WORK ITEM – The job is to find each line of the records below that includes the word "will" and copy it.

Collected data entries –
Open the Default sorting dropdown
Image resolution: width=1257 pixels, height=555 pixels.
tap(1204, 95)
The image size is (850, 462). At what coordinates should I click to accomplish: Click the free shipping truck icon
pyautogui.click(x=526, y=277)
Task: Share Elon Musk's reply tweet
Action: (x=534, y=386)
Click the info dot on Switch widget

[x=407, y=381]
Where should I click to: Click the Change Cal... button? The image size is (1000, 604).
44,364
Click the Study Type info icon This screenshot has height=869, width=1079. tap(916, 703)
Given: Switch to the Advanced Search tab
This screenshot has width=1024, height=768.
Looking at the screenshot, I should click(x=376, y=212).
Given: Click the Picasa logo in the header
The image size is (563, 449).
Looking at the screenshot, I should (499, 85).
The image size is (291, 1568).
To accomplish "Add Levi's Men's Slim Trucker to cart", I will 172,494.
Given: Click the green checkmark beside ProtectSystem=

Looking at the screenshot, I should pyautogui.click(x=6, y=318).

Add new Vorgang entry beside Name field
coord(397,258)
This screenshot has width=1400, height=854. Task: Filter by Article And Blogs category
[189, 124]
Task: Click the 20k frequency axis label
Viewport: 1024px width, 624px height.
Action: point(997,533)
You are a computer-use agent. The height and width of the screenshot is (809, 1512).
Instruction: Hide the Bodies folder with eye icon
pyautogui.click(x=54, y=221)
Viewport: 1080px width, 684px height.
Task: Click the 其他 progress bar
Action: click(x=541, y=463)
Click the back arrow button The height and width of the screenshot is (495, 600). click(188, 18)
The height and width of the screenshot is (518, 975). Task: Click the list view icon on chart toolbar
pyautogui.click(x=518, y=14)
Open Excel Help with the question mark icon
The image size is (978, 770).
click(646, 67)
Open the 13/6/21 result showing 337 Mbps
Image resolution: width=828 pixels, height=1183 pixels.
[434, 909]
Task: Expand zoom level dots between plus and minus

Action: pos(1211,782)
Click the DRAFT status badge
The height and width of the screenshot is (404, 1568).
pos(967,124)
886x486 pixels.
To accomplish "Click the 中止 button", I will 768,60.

RESPONSE AREA –
To accomplish "Add Levi's Men's Slim Trucker to cart", I will 172,494.
To accomplish "Click the 中止 button", I will 768,60.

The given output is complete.